Originally Posted by bills0
I think that Al Jefferson is one of those players whose reputation is better that his actual play.
This doesn’t tell the full story. Al Jefferson has a True Shooting percentage (TS%) that is below average for a center. (True shooting percent takes account of 3 pointers and free throws as well as two pointers). An average center has a TS% of 54.1% but Jefferson's is 51.5%.
On the other hand Splitter's TS% is a tremendous 64.7%. The only player in the league playing with a better percentage is Tyson Chandler with 69.2%. There are also about 7 other players clustered about the 64% mark but, still, Splitter is in elite company. Last year he had an even better TS% of 64.9% .
I don't think that Jefferson's shooting woes are due to his having to create on his own. He played for several seasons with Deron Williams who was a pretty good passer himself, and Jefferson's percentage was still below average, albeit a little better than now.
In fact Jefferson has has had a below average TS% ever since his sophomore season, and he has never been better than 55.4%. Splitter, on the other hand, has been above average for his entire career in the NBA, and, for the last two seasons, much better than average.
Because of this Splitter gets 1.59 points per shot whereas Jefferson gets 1.11 points per shot.
You should not use rebounds per game for comparing two players because that depends on how much time they are on the floor. For apples-to–apples comparison you should use something like rebounds per 48 min. On this measure Al is still ahead by 2 rebounds per 48 min, but that is not such a big difference. An interesting point is that Splitter is actually a slightly better offensive rebounder than Jefferson (3.3 vs 3.0 per 48).
I think you have this backward. Splitter is performing now, but if the Spurs get Jefferson he probably will not be a major factor for the title run this year.
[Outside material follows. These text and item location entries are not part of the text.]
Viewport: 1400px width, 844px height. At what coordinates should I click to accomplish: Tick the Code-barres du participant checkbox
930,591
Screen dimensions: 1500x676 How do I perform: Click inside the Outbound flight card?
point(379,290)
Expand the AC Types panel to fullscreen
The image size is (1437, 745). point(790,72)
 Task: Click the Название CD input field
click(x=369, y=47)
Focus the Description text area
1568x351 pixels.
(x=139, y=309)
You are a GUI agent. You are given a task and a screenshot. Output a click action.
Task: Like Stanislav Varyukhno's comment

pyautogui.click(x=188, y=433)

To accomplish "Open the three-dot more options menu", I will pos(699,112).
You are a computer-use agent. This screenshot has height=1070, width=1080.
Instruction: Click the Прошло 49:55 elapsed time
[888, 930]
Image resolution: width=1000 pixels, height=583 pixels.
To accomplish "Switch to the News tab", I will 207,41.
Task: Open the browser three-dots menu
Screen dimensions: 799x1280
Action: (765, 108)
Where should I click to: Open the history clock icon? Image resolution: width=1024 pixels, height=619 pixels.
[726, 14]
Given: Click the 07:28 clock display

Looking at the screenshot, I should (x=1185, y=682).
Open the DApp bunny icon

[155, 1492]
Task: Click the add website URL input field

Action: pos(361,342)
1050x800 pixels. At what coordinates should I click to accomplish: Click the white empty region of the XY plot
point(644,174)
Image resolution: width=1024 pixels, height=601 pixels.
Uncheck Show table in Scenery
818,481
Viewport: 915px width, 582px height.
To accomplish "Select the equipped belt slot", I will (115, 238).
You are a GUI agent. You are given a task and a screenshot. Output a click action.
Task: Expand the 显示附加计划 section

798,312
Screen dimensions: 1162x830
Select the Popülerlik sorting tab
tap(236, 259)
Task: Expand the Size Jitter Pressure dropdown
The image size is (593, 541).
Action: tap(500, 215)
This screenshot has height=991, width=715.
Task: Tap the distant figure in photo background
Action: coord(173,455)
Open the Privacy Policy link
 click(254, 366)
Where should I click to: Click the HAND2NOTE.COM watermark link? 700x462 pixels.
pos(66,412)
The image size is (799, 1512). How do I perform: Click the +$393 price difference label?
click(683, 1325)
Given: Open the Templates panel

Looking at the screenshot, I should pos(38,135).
The main thing holding Jefferson back from being the player most people think he is, is his poor shooting. He has been an inefficient shooter his entire career and at 28 years old he is what he is.
There is some reason to think that he is just taking too many bad shots and it is conceivable that Pop would be able to break him of that habit. However, you don't change the way a player has played for his entire career in just a few months. If the Spurs take on Jefferson, it will be as a longer term project. In any event there is no immediate advantage to trading Splitter for him.
Jefferson's "true shooting %" should be taken into account on the offense. how many times does Tiago create his own shot compared to Parker or another player creating for him? the pick and roll (the majority of the offense for him) is dependent on Parker creating for him. Al Jefferson, on the other hand, has to back down guys when posting up without having others create for him and facing double teams.
again, the shots depend on Parker. how many shots does Splitter actually get on his own? very minimal, probably counting them on one finger. how many times does Big Al get the ball in the paint?
offensive rebounds are a decent stat when the team doesn't make shots. when a team makes the majority of the shots, you don't get a lot of offensive rebounds. not attributing that to the Jazz nor the Spurs in this, but the offensive rebounding category is an inflated statistic. it depends on position of the players and if the coach wants them to get back the majority of the time.
you can do the 48 comparison, but the Jazz don't have much depth in the C position like the Spurs. you can play Favors or Milsap there, but Jefferson is the better option. the Spurs have much more depth where we have Diaw to get a lot of minutes if needed along with Jackson playing the 4. also, Splitter didn't start the season as the center like Jefferson did. the problem also with doing a 48 comparison is that you're basically doubling his production by "guessing" he'd do that. if someone had 15ppg in 24 minutes, he may average more if given an abundant of minutes?
stats are nice, but you have to take into consideration the personnel of the player. how many times could stats have been used (i.e. Stephen Jackson, Speedy Claxton, Richard Jefferson, Roger Mason Jr) and they didn't end up working out on a different team or coming here? Jefferson is, by far, a better center than Splitter and he's shown that for the majority of his career by his own skills and talent. when Tiago can consistently back down players and rebound as much as Jefferson while earning more minutes, then maybe keeping Tiago would be a better option.
especially when this is the only year Tiago has performed (when he's about to get a big paycheck) compared to Jefferson doing this his whole career.